I've ran it once, but then it stopped working.
The problem is that website has an anti scraping mechanism that blocks you if you do too many requests on their site.
What I would recommend you do is:
- add
userAgent()
in order to identify yourself as a bot scraper.
- read their Terms of Service to check if you are allowed to scrape their site.
- send them an email telling what are you intentions and if they are okay scraping parts of their site.
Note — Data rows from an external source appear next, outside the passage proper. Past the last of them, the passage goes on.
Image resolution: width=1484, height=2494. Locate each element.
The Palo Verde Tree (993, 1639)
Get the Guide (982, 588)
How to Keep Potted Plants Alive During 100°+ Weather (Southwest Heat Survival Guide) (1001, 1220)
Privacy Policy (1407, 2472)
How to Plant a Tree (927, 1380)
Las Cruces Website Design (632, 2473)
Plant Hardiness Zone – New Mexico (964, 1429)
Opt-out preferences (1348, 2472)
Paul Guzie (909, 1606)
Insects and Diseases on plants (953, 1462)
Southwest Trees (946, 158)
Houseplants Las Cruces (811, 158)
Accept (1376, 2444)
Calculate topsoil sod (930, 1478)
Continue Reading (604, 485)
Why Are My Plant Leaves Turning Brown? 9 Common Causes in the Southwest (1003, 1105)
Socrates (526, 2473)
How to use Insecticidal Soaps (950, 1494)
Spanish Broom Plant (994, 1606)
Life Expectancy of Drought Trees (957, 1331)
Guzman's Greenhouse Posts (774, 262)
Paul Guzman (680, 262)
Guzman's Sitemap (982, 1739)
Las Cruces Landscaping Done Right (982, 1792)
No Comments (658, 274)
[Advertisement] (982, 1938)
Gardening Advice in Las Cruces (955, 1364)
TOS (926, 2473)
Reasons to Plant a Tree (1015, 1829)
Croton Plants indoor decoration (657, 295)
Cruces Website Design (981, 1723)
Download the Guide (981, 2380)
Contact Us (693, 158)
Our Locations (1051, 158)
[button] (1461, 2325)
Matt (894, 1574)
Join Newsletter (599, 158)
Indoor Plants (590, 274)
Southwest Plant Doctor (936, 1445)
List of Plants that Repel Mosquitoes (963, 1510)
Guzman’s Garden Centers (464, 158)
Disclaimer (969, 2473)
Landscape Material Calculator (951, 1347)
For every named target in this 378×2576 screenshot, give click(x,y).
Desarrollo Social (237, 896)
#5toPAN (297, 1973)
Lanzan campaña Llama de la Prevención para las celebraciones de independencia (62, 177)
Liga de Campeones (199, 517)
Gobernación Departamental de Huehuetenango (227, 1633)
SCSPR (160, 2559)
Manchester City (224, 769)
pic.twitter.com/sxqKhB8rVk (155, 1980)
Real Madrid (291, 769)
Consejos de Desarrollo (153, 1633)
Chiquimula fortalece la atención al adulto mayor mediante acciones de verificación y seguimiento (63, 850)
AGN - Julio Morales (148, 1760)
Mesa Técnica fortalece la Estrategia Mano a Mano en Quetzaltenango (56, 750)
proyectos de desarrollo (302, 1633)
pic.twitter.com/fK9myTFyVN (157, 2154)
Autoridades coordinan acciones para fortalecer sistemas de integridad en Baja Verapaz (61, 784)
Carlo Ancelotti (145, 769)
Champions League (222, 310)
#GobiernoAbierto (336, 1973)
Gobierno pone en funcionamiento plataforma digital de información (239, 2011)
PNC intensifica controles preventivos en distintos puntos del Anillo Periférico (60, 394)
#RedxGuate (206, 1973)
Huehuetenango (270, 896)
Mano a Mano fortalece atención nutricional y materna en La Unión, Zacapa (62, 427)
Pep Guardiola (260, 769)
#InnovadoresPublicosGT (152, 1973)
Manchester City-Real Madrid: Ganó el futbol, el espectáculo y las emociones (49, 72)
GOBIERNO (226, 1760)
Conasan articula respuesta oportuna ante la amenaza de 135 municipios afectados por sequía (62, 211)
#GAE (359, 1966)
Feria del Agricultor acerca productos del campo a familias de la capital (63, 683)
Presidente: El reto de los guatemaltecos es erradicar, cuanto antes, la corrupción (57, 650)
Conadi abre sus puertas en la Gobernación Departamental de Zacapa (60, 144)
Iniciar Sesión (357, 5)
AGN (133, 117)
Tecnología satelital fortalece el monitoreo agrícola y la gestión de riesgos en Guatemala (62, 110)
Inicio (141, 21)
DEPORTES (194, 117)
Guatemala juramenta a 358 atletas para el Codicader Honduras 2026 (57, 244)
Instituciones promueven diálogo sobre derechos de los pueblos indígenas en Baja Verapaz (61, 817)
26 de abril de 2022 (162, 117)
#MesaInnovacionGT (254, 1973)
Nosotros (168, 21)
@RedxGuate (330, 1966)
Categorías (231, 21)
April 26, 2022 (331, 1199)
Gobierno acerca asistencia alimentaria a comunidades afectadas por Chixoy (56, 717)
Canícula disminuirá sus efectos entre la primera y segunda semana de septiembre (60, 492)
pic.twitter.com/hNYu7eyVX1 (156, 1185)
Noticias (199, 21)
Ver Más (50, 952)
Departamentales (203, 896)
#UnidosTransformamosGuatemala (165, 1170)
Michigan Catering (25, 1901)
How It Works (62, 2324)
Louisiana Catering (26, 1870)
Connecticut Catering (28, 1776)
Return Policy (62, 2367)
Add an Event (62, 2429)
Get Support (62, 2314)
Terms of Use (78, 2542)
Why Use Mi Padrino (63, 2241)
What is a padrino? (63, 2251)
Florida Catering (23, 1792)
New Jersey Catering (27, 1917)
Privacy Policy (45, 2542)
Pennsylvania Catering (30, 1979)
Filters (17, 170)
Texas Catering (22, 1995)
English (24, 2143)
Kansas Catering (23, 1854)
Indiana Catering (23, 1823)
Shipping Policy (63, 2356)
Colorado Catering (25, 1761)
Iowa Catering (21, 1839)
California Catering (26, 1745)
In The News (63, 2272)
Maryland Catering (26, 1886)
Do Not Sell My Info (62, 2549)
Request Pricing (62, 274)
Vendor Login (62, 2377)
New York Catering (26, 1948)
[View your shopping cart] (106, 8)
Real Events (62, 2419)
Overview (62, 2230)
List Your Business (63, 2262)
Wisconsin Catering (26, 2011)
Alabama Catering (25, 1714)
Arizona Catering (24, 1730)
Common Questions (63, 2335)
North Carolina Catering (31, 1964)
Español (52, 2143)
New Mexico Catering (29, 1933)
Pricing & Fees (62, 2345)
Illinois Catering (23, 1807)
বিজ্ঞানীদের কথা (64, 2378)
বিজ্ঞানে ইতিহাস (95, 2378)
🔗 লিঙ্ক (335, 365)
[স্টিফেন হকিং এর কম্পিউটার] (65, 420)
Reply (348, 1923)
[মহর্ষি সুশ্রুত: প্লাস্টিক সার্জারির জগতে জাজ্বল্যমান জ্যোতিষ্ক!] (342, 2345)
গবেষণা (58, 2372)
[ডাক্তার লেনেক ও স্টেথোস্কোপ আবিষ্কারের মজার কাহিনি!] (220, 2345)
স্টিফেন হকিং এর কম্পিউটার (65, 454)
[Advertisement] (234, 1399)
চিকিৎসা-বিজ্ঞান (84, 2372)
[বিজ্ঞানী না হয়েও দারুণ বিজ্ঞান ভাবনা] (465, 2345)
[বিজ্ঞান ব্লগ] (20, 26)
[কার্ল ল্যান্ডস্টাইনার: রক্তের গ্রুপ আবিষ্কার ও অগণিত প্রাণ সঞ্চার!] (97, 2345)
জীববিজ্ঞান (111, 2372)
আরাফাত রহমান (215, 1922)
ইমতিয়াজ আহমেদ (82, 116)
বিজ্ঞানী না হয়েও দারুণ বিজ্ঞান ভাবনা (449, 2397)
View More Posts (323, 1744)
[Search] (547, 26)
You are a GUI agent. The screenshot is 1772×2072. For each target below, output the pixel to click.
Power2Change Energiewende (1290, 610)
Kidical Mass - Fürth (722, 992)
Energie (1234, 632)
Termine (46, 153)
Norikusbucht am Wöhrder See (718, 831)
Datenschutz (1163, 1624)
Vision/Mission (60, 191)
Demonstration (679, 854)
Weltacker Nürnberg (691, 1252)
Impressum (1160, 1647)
By the way, if you want to debug what is happening, how I did it is just change the Jsoup calls as:
String gotten_next_date =
Jsoup.connect("https://www.vividseats.com/nba-basketball/toronto-raptors-schedule.html").get().html();
This returns the html of the requested page, which if you look, does not have anything interesting.
<!doctype html>
<html>
<head>
<meta NAME="ROBOTS" CONTENT="NOINDEX, NOFOLLOW">
<meta http-equiv="cache-control" content="max-age=0">
<meta http-equiv="cache-control" content="no-cache">
<meta http-equiv="expires" content="0">
<meta http-equiv="expires" content="Tue, 01 Jan 1980 1:00:00 GMT">
<meta http-equiv="pragma" content="no-cache">
<meta http-equiv="refresh" content="10; url=/distil_r_captcha.html?requestId=291c6193-eb12-4e96-b1cd-23ba9a75e659&httpReferrer=%2Fnba-basketball%2Ftoronto-raptors-schedule.html">
<script type="text/javascript">
(function(window){
try {
if (typeof sessionStorage !== 'undefined'){
sessionStorage.setItem('distil_referrer', document.referrer);
}
} catch (e){}
})(window);
</script>
<script type="text/javascript" src="/vvdstsdstl.js" defer></script>
<style type="text/css">#d__fFH{position:absolute;top:-5000px;left:-5000px}#d__fF{font-family:serif;font-size:200px;visibility:hidden}#twsyxyabbqdwrxzyzxesxywvwuzbszeeacwd{display:none!important}</style>
<script>var w=window;if(w.performance||w.mozPerformance||w.msPerformance||w.webkitPerformance){var d=document;AKSB=w.AKSB||{},AKSB.q=AKSB.q||[],AKSB.mark=AKSB.mark||function(e,_){AKSB.q.push(["mark",e,_||(new Date).getTime()])},AKSB.measure=AKSB.measure||function(e,_,t){AKSB.q.push(["measure",e,_,t||(new Date).getTime()])},AKSB.done=AKSB.done||function(e){AKSB.q.push(["done",e])},AKSB.mark("firstbyte",(new Date).getTime()),AKSB.prof={custid:"632139",ustr:"",originlat:"0",clientrtt:"124",ghostip:"72.247.179.76",ipv6:false,pct:"10",clientip:"79.119.120.57",requestid:"418cf776",region:"26128",protocol:"",blver:14,akM:"b",akN:"ae",akTT:"O",akTX:"1",akTI:"418cf776",ai:"275708",ra:"false",pmgn:"",pmgi:"",pmp:"",qc:""},function(e){var _=d.createElement("script");_.async="async",_.src=e;var t=d.getElementsByTagName("script"),t=t[t.length-1];t.parentNode.insertBefore(_,t)}(("https:"===d.location.protocol?"https:":"http:")+"//ds-aksb-a.akamaihd.net/aksb.min.js")}</script>
</head>
<body>
<div id="distilIdentificationBlock">
</div>
</body>
Update: (from zack6849)
If you look closely inside the head
tag, the last meta
tag hints that you are being redirected to a captcha page:
<meta http-equiv="refresh" content="10; url=/distil_r_captcha.html?requestId=291c6193-eb12-4e96-b1cd-23ba9a75e659&httpReferrer=%2Fnba-basketball%2Ftoronto-raptors-schedule.html">
If you also search a bit for distilIdentificationBlock
which is found in the html, you can see that it's related to scrapers being blocked.
Hope it helps you get a better understanding of what is happening.